E poi ci sono le persone che faticano ad essere veramente sincere. Non si accorgono che la loro bugia trapela da tutte le fessure del proprio comportamento così poco spontaneo, così formale.

Ma perché una persona vorrebbe apparire ciò che non è? Perché dovrebbe professare il senso di umanità, di comunità, di generosità, quando invece non riesce a gioire autenticamente della felicità dell’altro e del benessere altrui? Perché tanta menzogna? E a chi si mente realmente? A chi nuoce tutto ciò?

Secondo me, l’inautenticità nuoce solo a chi vorrebbe apparire diverso da ciò che è. La bugia rode dentro, come un topino affamato di unicità e riconoscimento, rosica le irrisolutezze della propria esistenza, rosica l’incapacità di aprire in modo sincero il proprio cuore. E tutto questo rosicare emana una naturale contraddittorietà nelle relazioni con gli altri; un orecchio sensibile riesce a cogliere la dinamica conflittuale che si agita dentro e lo sforzo di non farla trasparire, riesce a sentire le emozioni contrastanti che litigano fra di loro, le diverse correnti interiori che si infrangono in una forma spuria di comportamento.

Un attento osservatore sente che non c’è verità. Ma dell’assenza di verità spesso il soggetto si vergogna e abilmente tesse altri mascheramenti.

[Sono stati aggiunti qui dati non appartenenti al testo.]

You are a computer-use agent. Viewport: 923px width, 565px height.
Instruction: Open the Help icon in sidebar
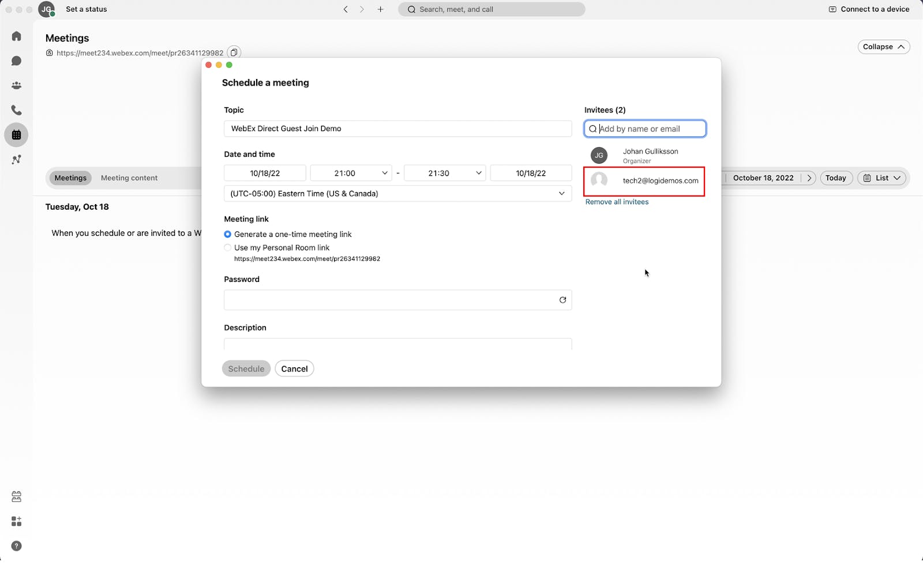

La maschera o la bugia hanno una propria funzione: quella di nascondere a se stessi, ma soprattutto agli altri, la percezione della propria inadeguatezza, il desiderio di essere altro da ciò che si è e la percezione di una mancata realizzazione; inoltre la postura non veritiera ha bisogno di raccogliere il plauso del pubblico, ha bisogno che “la gente” creda alla maschera e che non immagini neppure cosa, in verità, si nasconda dietro a tanta recita. “La gente”, nella sua credulità, deve restituire il proprio riconoscimento a tanta messainscena.

Per sembrare si ha bisogno degli altri. Ma è quando si è soli e nudi che ci si guarda per quello che si è. E la verità ci fa male. Quando non la accettiamo. Quando la mascheriamo per vergogna.

Non siate crudeli con chi indossa una maschera perché sta combattendo la sua battaglia, sta cercando il suo posto nel mondo, ancora non sa che le bugie sono come i boomerang che si ritorcono contro, che fanno male solo a chi le racconta o recita una parte. Ancora non sanno che quelle posture rigide e posticce fanno male solo al proprio corpo e alle proprie emozioni e sono il deterrente per una reale forza d’animo.

Forse, anche loro, impereranno a ristabilire quell’amoroso dialogo con se stessi che accresce la possibilità di avere una vita piena e pienamente vissuta.